The lack of processing speed within the computing environments has been a strong force shaping the evolution of our data management practices. Slow disk drives dictate a certain response from operating and database system software developers, involving things like indexes, transaction logs, and caches. Data warehouse designers respond by forcing the surface design of the solution to respect these limitations. The result is that data warehouses, once built, still require significant translation or add-ons to meet specific analysis needs. The historic, up until now, scarcity of compute performance that has not kept pace with the growth in data has profoundly shaped not just the nature of IT systems but the common thought processes of everyone involved. Designers of solutions today are using thirty-year-old mental models around scarcity of compute and are thus crippling their designs, not fully realizing how radically different 21st-century analytics has become.
The New Technologies
The past evolutionary pressure—that is, the performance constraints in older data analytics systems design—is fading. New technologies are significantly bending the cost-benefit curve and letting organizations process more data in ways that are better, faster, and cheaper than before. While some data, especially scientific data, continues to get arbitrarily dense and hence exponentially bigger, most, if not all, of the structured and unstructured data in college and university operations today lies safely within the comfort zones of the available technology. Five technologies in particular are enabling this transformation.

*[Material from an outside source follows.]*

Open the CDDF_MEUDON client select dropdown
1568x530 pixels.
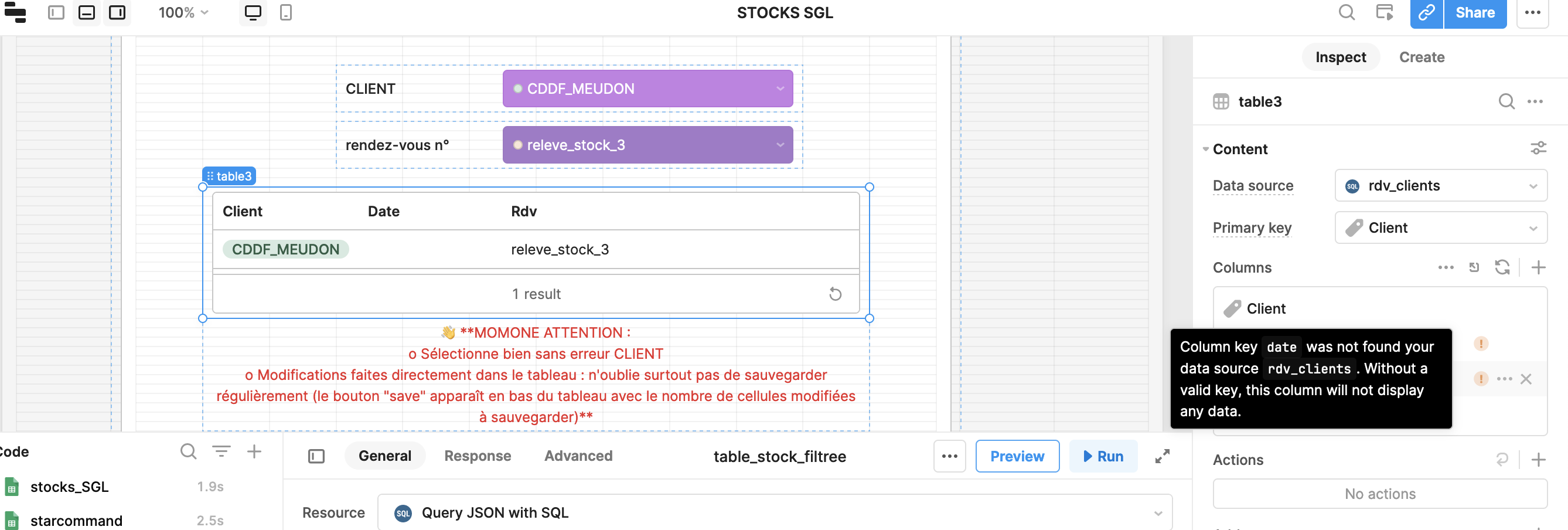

Technology #1: Improvements in Scale-Out, Low-Cost, Near-Real-Time Streaming
While usually associated with Internet of Things (IoT) applications, streaming technologies are now poised to take over the synchronization of data for analytics. These technologies include, but are not limited to, Apache's Kafka, NiFi, and Storm and Amazon's Kinesis (including Kinesis Data Firehose). These tools support real-time and near-real-time use cases and can expand using horizontal scaling approaches that are the norm today to quickly handle big data movement at (usually) extremely low cost. When data moves to streaming, the real-time nature of the tools hardens the environment because errors get rooted out quickly. When data is replaced nightly once a month, the IT organization gets twelve chances a year to fix it. When data is streaming hundreds of times a day, the IT organization fixes it many times a day. These streaming approaches also enable real-time analytics to be working as data moves through the stream even before the data lands to rest in a data store.
Technology #2: High-Speed, In-Memory Analytics
These tools (e.g., SAP HANA) sport scale-out, parallel designs that make mincemeat out of billion-row data sets. These environments also heavily compress the data, maximizing use of higher-speed memory. Very large data sets can be analyzed in these environments, which resemble supercomputers. In-memory analytics costs have dropped significantly in the last decade and are, in some cases, starting to replace high-speed disk drives as cheaper alternatives.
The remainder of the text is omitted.